Does Surgery For Crohn’s Or Ulcerative Colitis Improve Quality of Life?

It is not a surprise for anyone with Crohn’s disease or ulcerative colitis (UC) to read that the conditions can impact a person’s quality of life. For some, IBD may be well-controlled and manageable. However, for many others, quality of life can be incredibly affected, and not in a positive way.

A variety of treatment options can be used to attempt to better control IBD. Some of these are medical or non-invasive, including medicines, supplements, and more. Other options are aggressive, including surgery.

Even within the category of surgery, there are a variety of different procedures for IBD. Each type of surgery can carry its own risks and benefits and impact quality of life differently.

We conducted our 5th Annual IBD In America Survey to gain a better understanding of the surgical procedures and outcomes that affect people with Crohn’s and UC. More than 1,200 people completed the survey and provided an interesting look at how those procedures and outcomes impact the quality of life.

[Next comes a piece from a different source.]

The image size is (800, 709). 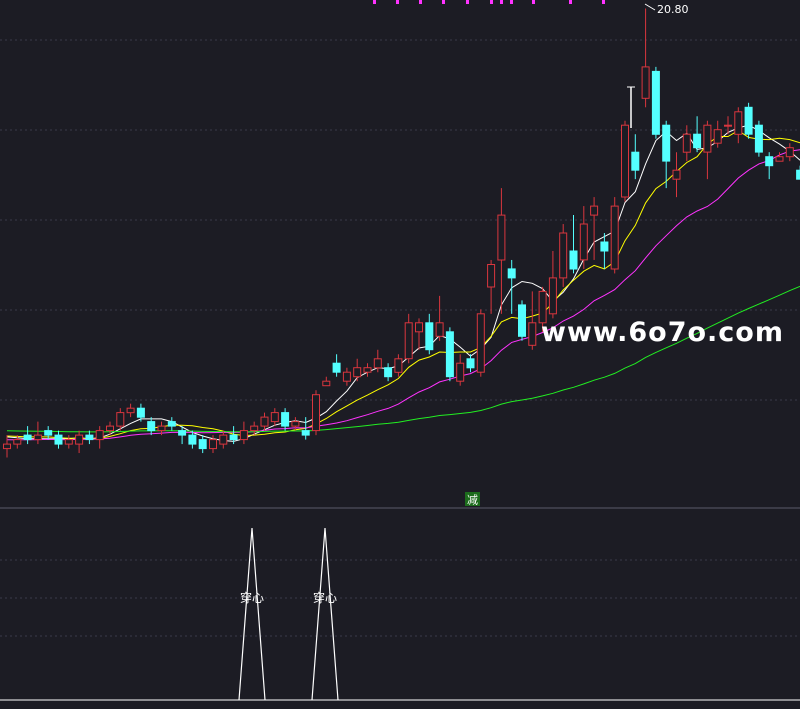 What do you see at coordinates (472, 500) in the screenshot?
I see `signal-marker: 减` at bounding box center [472, 500].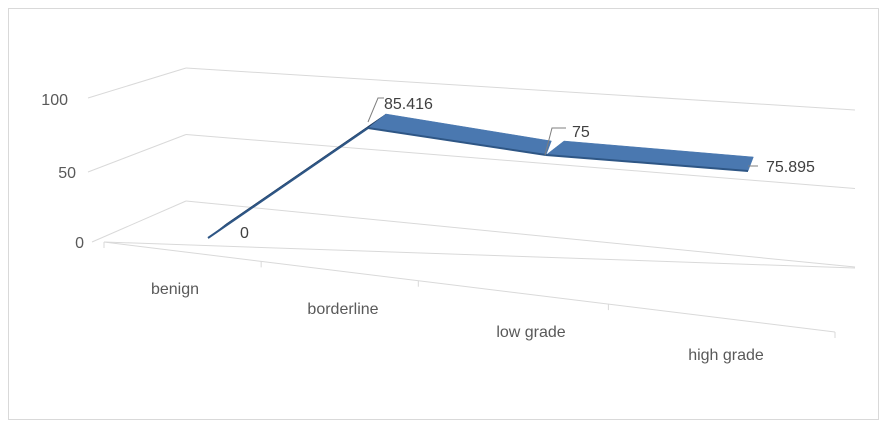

How many people with IBD have surgery?

Overall, about 43 percent of survey respondents reported having some sort of surgery to treat their IBD. More specifically, more than 60 percent of those with Crohn’s said they had surgery, while 16 percent of those with UC reported the same.

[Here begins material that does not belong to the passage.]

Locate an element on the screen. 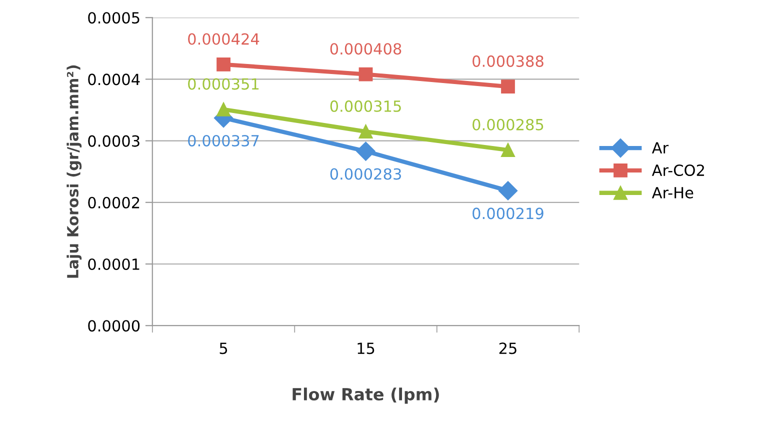  data-label: 0.000337 is located at coordinates (224, 140).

Most common surgeries performed for Crohn's and UC

Those who reported having surgery for their Crohn’s or UC had a variety of different procedures for treating their condition or its symptoms. In some cases, respondents had more than 1 procedure.

The most common surgery those with IBD reported having was a colectomy (bowel resection). Colectomy, ileostomy, and hemorrhoid surgery were tied for the most common procedures for those with UC.

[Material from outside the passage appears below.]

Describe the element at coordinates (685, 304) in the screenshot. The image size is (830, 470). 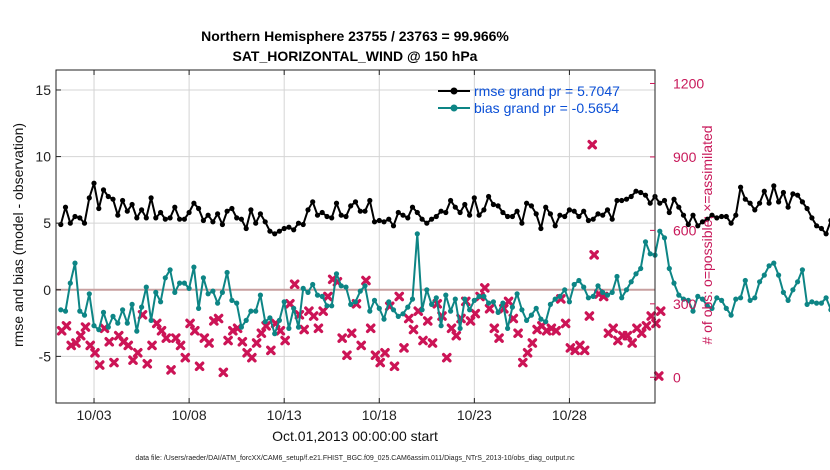
I see `y2-tick-label: 300` at that location.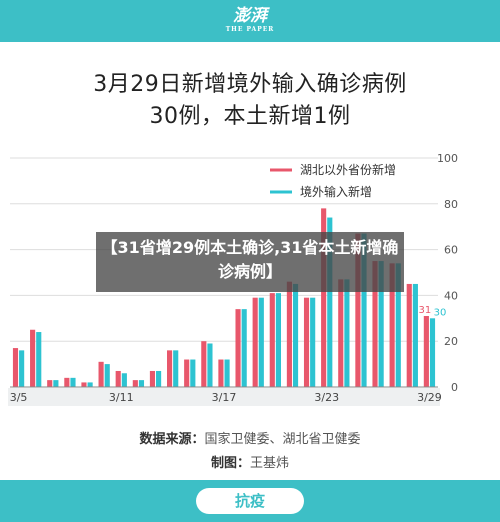  I want to click on x-axis-band, so click(224, 397).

Most common surgeries for Crohn’s

  • Colectomy (bowel resection) – 42 percent
  • Abscess drainage – 24 percent
  • Bowel obstruction repair – 22 percent
  • Fistulotomy (surgical treatment for fistulas) – 18 percent
  • Ileostomy – 14 percent
  • Lysis of adhesions (removal of scar tissue) – 13 percent
  • Stricturoplasty – 13 percent

Most common surgeries for UC

  • Colectomy (bowel resection) – 4 percent
  • Ileostomy – 4 percent
  • Hemorrhoid surgery (such as hemorrhoidectomy, stapling) – 4 percent
  • Ileal pouch-anal anastomosis (IPAA) or restorative proctocolectomy – 3 percent

Other surgical procedures reported by respondents included colostomy, proctocolectomy, and lateral internal sphincterotomy (fissure repair).

The most common treatment options used prior to surgery for those with both Crohn’s and UC included:

  • Corticosteroids
  • Antibiotics
  • Biologic drugs
  • Immunosuppressants or immunomodulators
  • Aminosalicylates (5-ASA)
  • Pain medicines, including NSAIDs

Common non-IBD-related surgeries reported by survey respondents included appendectomy, gallbladder removal, and hysterectomy.

Why do people with IBD get surgery?

Choosing to undergo surgery is a complicated decision that depends on a variety of factors. Over 50 percent of respondents who underwent surgery did so after their healthcare provider recommended it. This was the most common reason for having an operation.

The next most common reasons were that it was for an emergency or because symptoms were no longer bearable. These 2 reasons were cited by about 40 percent of all respondents. About 25 percent underwent surgery because they felt it had a high chance of treating their symptoms.

Additionally, more than 10 percent of respondents with UC said they underwent surgery to reduce their chances of developing colorectal cancer in the future.

Improvement in quality of life after surgery

Ultimately, regardless of the type of surgery experienced, nearly 66 percent of respondents reported having at least some improvement in their quality of life following their procedure. Quality of life was significantly improved for 37 percent of those with Crohn’s and 27 percent of those with UC after surgery.

These results suggest that although many different surgeries can be pursued for IBD and for a variety of different reasons, overall satisfaction is relatively high.

The 5th Annual IBD In America survey was conducted online from June to September 2020. 1,260 people with IBD completed the survey.